** begin Source data **

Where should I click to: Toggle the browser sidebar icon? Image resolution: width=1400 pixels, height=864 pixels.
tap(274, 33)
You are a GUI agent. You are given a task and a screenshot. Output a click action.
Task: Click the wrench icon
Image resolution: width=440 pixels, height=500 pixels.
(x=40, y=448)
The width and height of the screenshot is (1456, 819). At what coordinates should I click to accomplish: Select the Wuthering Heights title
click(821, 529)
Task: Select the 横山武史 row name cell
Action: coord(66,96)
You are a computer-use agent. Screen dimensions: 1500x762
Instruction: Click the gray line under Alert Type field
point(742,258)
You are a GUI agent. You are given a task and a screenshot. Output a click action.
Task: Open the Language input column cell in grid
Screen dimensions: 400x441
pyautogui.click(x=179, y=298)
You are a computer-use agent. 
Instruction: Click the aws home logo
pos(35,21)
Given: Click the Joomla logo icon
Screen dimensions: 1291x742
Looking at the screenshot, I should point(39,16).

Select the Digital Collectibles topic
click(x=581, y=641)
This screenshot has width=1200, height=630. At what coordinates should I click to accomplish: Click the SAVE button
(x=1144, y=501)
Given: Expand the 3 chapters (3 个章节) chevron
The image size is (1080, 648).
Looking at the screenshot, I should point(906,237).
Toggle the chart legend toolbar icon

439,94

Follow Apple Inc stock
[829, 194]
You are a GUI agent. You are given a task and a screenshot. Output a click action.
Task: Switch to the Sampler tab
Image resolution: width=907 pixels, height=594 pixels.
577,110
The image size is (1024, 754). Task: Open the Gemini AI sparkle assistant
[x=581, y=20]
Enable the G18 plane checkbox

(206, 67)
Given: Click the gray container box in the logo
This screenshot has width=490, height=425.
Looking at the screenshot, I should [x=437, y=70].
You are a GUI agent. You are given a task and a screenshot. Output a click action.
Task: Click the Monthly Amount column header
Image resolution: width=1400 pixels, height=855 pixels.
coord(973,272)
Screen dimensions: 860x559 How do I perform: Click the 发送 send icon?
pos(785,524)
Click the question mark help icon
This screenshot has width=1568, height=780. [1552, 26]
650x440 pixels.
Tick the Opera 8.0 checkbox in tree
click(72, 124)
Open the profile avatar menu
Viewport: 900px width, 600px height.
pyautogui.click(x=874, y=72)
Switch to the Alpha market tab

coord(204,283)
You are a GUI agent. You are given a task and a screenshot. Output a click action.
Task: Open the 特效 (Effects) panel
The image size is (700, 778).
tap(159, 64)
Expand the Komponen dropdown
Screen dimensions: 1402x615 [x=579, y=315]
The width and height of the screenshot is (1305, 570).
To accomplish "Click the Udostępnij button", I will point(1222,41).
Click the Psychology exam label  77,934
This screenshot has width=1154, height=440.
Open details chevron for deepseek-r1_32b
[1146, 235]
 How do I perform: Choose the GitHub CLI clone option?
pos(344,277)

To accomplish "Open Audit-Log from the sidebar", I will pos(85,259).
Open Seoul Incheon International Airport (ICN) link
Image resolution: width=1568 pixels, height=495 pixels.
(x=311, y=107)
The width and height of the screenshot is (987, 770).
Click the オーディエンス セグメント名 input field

** end Source data **

Rewrite the data above, swapping each "GUI agent" for "interface assistant" and leaving everything else unchanged.

Expected output →
Where should I click to: Toggle the browser sidebar icon? Image resolution: width=1400 pixels, height=864 pixels.
tap(274, 33)
You are a interface assistant. You are given a task and a screenshot. Output a click action.
Task: Click the wrench icon
Image resolution: width=440 pixels, height=500 pixels.
(x=40, y=448)
The width and height of the screenshot is (1456, 819). At what coordinates should I click to accomplish: Select the Wuthering Heights title
click(821, 529)
Task: Select the 横山武史 row name cell
Action: coord(66,96)
You are a computer-use agent. Screen dimensions: 1500x762
Instruction: Click the gray line under Alert Type field
point(742,258)
You are a interface assistant. You are given a task and a screenshot. Output a click action.
Task: Open the Language input column cell in grid
Screen dimensions: 400x441
pyautogui.click(x=179, y=298)
You are a computer-use agent. 
Instruction: Click the aws home logo
pos(35,21)
Given: Click the Joomla logo icon
Screen dimensions: 1291x742
Looking at the screenshot, I should point(39,16).

Select the Digital Collectibles topic
click(x=581, y=641)
This screenshot has width=1200, height=630. At what coordinates should I click to accomplish: Click the SAVE button
(x=1144, y=501)
Given: Expand the 3 chapters (3 个章节) chevron
The image size is (1080, 648).
Looking at the screenshot, I should point(906,237).
Toggle the chart legend toolbar icon

439,94

Follow Apple Inc stock
[829, 194]
You are a interface assistant. You are given a task and a screenshot. Output a click action.
Task: Switch to the Sampler tab
Image resolution: width=907 pixels, height=594 pixels.
577,110
The image size is (1024, 754). Task: Open the Gemini AI sparkle assistant
[x=581, y=20]
Enable the G18 plane checkbox

(206, 67)
Given: Click the gray container box in the logo
This screenshot has width=490, height=425.
Looking at the screenshot, I should [x=437, y=70].
You are a interface assistant. You are given a task and a screenshot. Output a click action.
Task: Click the Monthly Amount column header
Image resolution: width=1400 pixels, height=855 pixels.
coord(973,272)
Screen dimensions: 860x559 How do I perform: Click the 发送 send icon?
pos(785,524)
Click the question mark help icon
This screenshot has width=1568, height=780. [1552, 26]
650x440 pixels.
Tick the Opera 8.0 checkbox in tree
click(72, 124)
Open the profile avatar menu
Viewport: 900px width, 600px height.
pyautogui.click(x=874, y=72)
Switch to the Alpha market tab

coord(204,283)
You are a interface assistant. You are given a task and a screenshot. Output a click action.
Task: Open the 特效 (Effects) panel
The image size is (700, 778).
tap(159, 64)
Expand the Komponen dropdown
Screen dimensions: 1402x615 [x=579, y=315]
The width and height of the screenshot is (1305, 570).
To accomplish "Click the Udostępnij button", I will point(1222,41).
Click the Psychology exam label  77,934
This screenshot has width=1154, height=440.
Open details chevron for deepseek-r1_32b
[1146, 235]
 How do I perform: Choose the GitHub CLI clone option?
pos(344,277)

To accomplish "Open Audit-Log from the sidebar", I will pos(85,259).
Open Seoul Incheon International Airport (ICN) link
Image resolution: width=1568 pixels, height=495 pixels.
(x=311, y=107)
The width and height of the screenshot is (987, 770).
Click the オーディエンス セグメント名 input field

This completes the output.